I am writing a small program to process a big text file and do some replacements. The thing is that it never stops allocating new memory, so in the end it runs out of memory. I have reduced it to a simple program that simply counts the number of lines (see the code below) while still allocating more and more memory. I must admit that I know little about boost and boost spirit in particular. Could you please tell me what I am doing wrong? Thanks a million!

#include <string>
#include <iostream>
#include <boost/spirit/include/lex_lexertl.hpp>
#include <boost/bind.hpp>
#include <boost/ref.hpp>
#include <boost/spirit/include/support_istream_iterator.hpp>

// Token ids
enum token_ids {
    ID_EOL= 100

// Token definition
template <typename Lexer>
    struct var_replace_tokens : boost::spirit::lex::lexer<Lexer> {
        var_replace_tokens() {
            this->self.add ("\n", ID_EOL); // newline characters

// Functor
struct replacer {
    typedef bool result_type;
    template <typename Token>
    bool operator()(Token const& t, std::size_t& lines) const  {
        switch (t.id()) {
        case ID_EOL:
        return true;

int main(int argc, char **argv) {
    size_t lines=0;

    var_replace_tokens< boost::spirit::lex::lexertl::lexer< boost::spirit::lex::lexertl::token< boost::spirit::istream_iterator> > > var_replace_functor;


    boost::spirit::istream_iterator first(cin);
    boost::spirit::istream_iterator last;

    bool r = boost::spirit::lex::tokenize(first, last, var_replace_functor,  boost::bind(replacer(), _1, boost::ref(lines)));

    if (r) {
        cerr<<"Lines processed: "<<lines<<endl;
    }  else {
        string rest(first, last);
        cerr << "Processing failed at: "<<rest<<" (line "<<lines<<")"<<endl;




You: As fas as I know, istream_iterator takes care of reading the input stream without having to store the whole stream into memory

是的.但是您没有使用std::istream_iterator.您正在使用Boost Spirit.这是解析器生成器.解析器需要随机访问以进行回溯.

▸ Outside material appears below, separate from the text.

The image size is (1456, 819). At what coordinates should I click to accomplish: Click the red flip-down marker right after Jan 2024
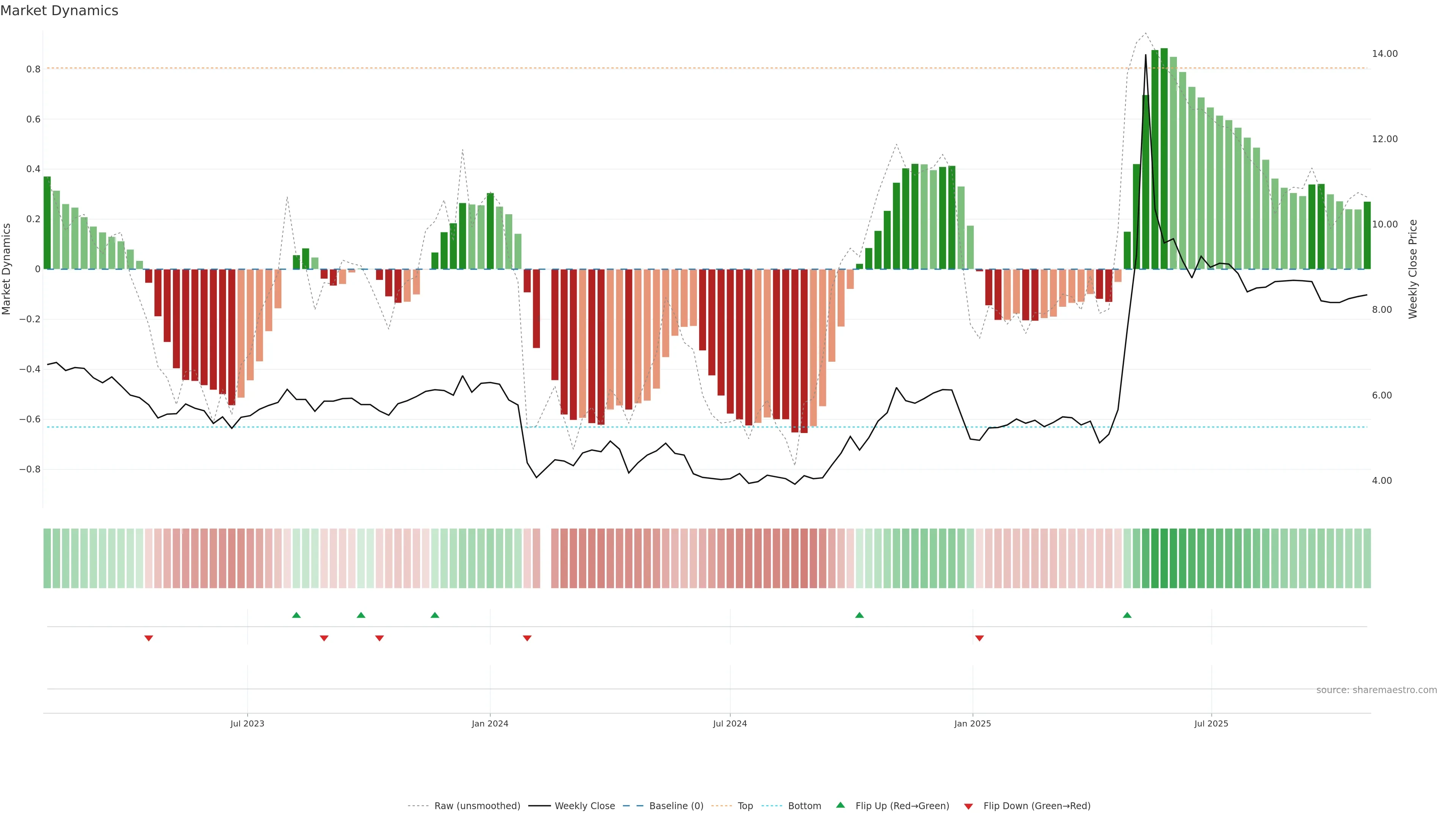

Yes. But you're not using std::istream_iterator. You're using Boost Spirit. Which is a parser generator. Parsers need random access for backtracking.

Spirit通过使用multi_pass适配器将输入序列调整为随机访问序列来支持输入迭代器.该迭代器适配器存储一个可变大小的缓冲区¹,用于回溯.某些操作(期望点,始终贪婪的运算符,如Kleene- *等)告诉解析器框架何时安全地刷新缓冲区.

Spirit supports input iterators by adapting an input sequence to a random-access sequence with the multi_pass adaptor. This iterator adaptor stores a variable-size buffer¹ for backtracking purposes. Certain actions (expectation points, always-greedy operators like Kleene-* etc) tell the parser framework when it's safe to flush the buffer.


You're not parsing, just tokenizing. Nothing ever tells the iterator to flush its buffers.


The buffer is unbounded, so memory usage grows. Of course it's not a leak because as soon as the last copy of a multi-pass adapted iterator goes out of scope, the shared backtracking buffer is freed.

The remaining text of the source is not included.